In one of the articles I read the other day… and I just found it again, there was a ‘magical belief’ that if three prisoners suicided, Gitmo would have to be shut down. http://www.cnn.com/2006/WORLD/americas/06/10/guantanamo.suicides/index.html
I could understand that belief, it’s a common kind of urban superstition, like the college one about an automatic A when your roomie suicides.
It apparently has been tried before, three sucidicing by pills. So, if that’s so, yes, it does count as engaging in asymetrical warfare. Not effectively, but yeah.
I expect that’s what he was trying to avoid by the phrase “asymmetrical warfare.” They’re not “prisoners of war,” see; rather, while residing safely in U.S. quasi-custody-but-not, they treacherously engaged in unprovoked acts of war against us by committing suicide.
Or perhaps he meant “asymmetrical” to indicate that Americans being held for years in terrorist gulags aren’t offing themselves in the same manner. Oh how will we ever win The War On Terror if American prisoners don’t strike a blow for freedom by killing themselves while in custody? Mighty crafty of those terrorists to deny America this particular battleground, by not imprisoning suspected U.S. combatants indefinitely without charge. But I still have faith that Americans would do the right thing in such a situation, and kill themselves by threes until public opinion shifts back in America’s favor. Perhaps the U.S. could arrange for foreign governments to “render” Americans until they start offing themselves, so we don’t lose too much ground to the Suicide Gap.
Nope, it’s stupid any way you look at it. How about “Suicide is a political statement”? I, for one, find it much more likely that they were not thrilled at the prospect of a lifetime of confinement as a ‘detainee’.
The US does not engage in acts of asymmetric suicide. Some bad apples may have suicided without the knowledge or express permission of their commanding officers, but there will be a full inquiry (defendants in absentia). If the US were to undertake suiciding, it would be with fully open and declared Suicide Squads, with the intent only to harm the enemy. Any collateral suicides as a result of these actions are deeply regretted.
Sorry, but we only have the word of the military and the Administration that these men were even in Guantanamo for legitimate reasons. And, given the performance of the military command and the Administration over the past few years, i’m not inclined to take their word for anything regarding the “War on Terror”[sup]TM[/sup]. Hell, if they told me it was raining, i’d go outside and stand there for a while just to make sure.
For all we know, these people who killed themselves were just desperate folks who decided that they could no longer take the prospect of permanent incarceration without a fair trial, without consideration as prisoners of war, indeed without any semblance of due process whatsoever. To stand there and call this an act of warfare just beggars belief.

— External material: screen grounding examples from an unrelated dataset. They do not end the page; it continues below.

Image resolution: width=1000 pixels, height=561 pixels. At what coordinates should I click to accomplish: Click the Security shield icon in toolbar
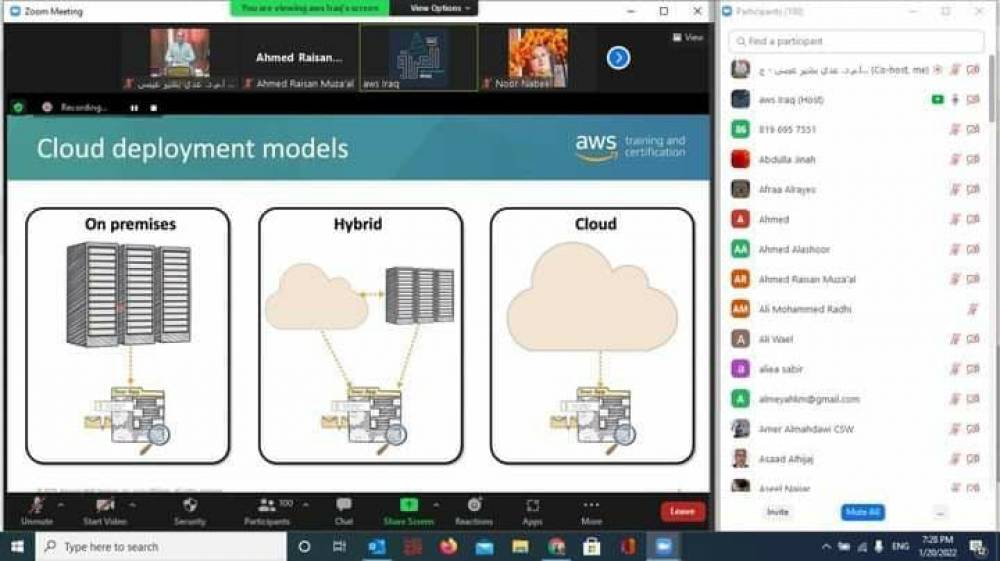(190, 505)
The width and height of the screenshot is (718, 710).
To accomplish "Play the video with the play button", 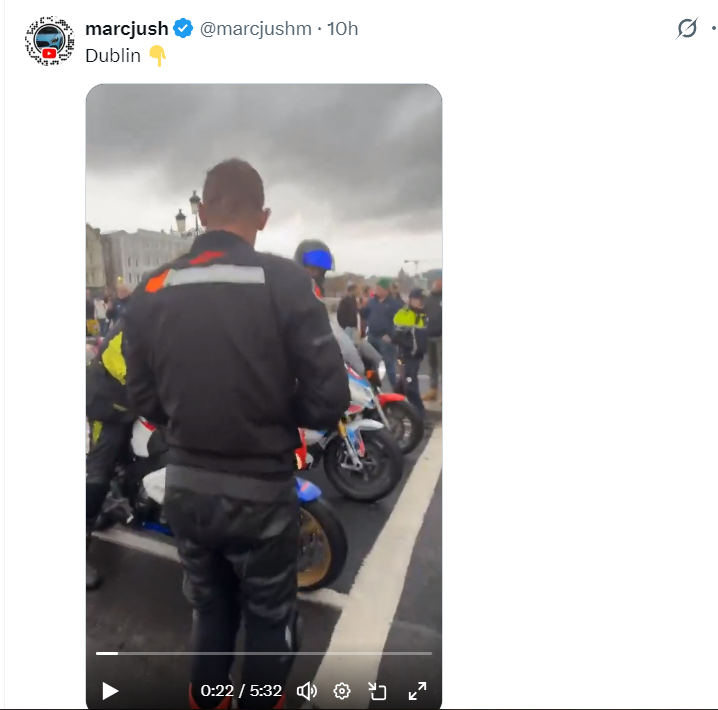I will tap(110, 691).
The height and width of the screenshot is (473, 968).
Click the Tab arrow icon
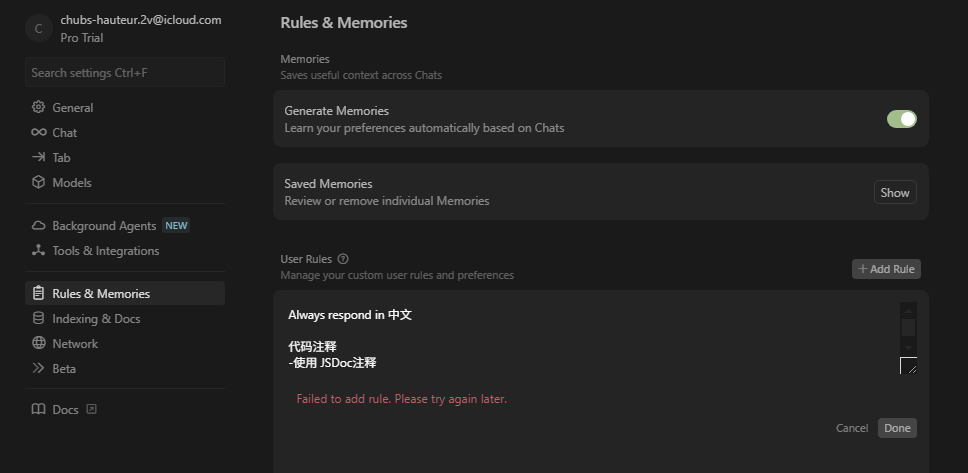click(39, 157)
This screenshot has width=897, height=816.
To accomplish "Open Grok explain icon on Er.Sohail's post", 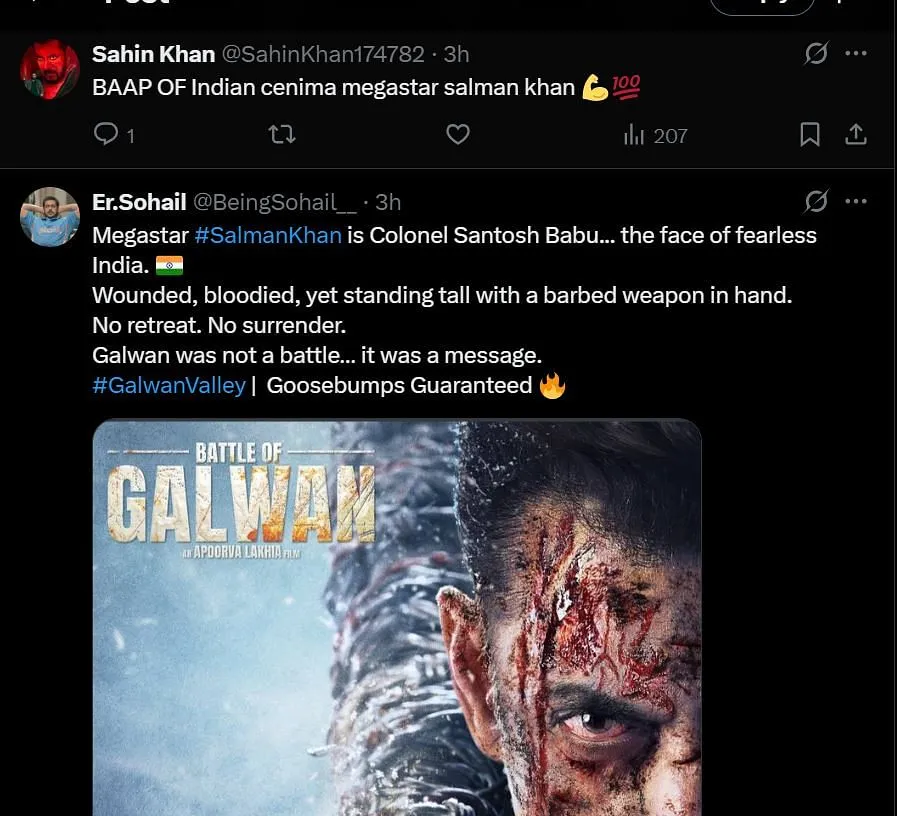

When I saw the this quote last night, it had “…” instead of “asymmetrical”, and I post this in the GD thread, saying I hoped for his sake the “…” turned out to be something like “psychological”. Well, I think this sounds even worse than I thought. “Assymentrical”? WTF??? Of course it’s assymetrical, dumbass, these guys are being held in prison! Here’s a hint, buddy. Keep your trap shut about the motivations of these guys and let the report issued after the investigation speak to that aspect. A career military guy like this should have more of a brain in his head.
Did anyone else think of Life of Brian’s Suicide Squad upon reading the OP?
If I were to be separated for life from family, friends, culture and held like cattle by not-exactly-the-most-humane guards, and with more than a fair chance that I did nothing to deserve that, I would not hesitate to off myself. If they think less of me, well, then they can chase me and try to punish me again.
What this Dreaded Rear Admiral isn’t clear about is that many of these people are fucking INNOCENT, shopped by bounty hunters. They might indeed be engaging in coordinated protest as a fucking desperate cry for help, rather than a Jihadi publicity stunt.
For fuck’s sake, ship them to the US, give them a trial, and release/sentence as per the court’s decision. And for those released: COMPENFUCKINGSATION.
Every time I think the current US government can’t get any nastier or stupider, it does.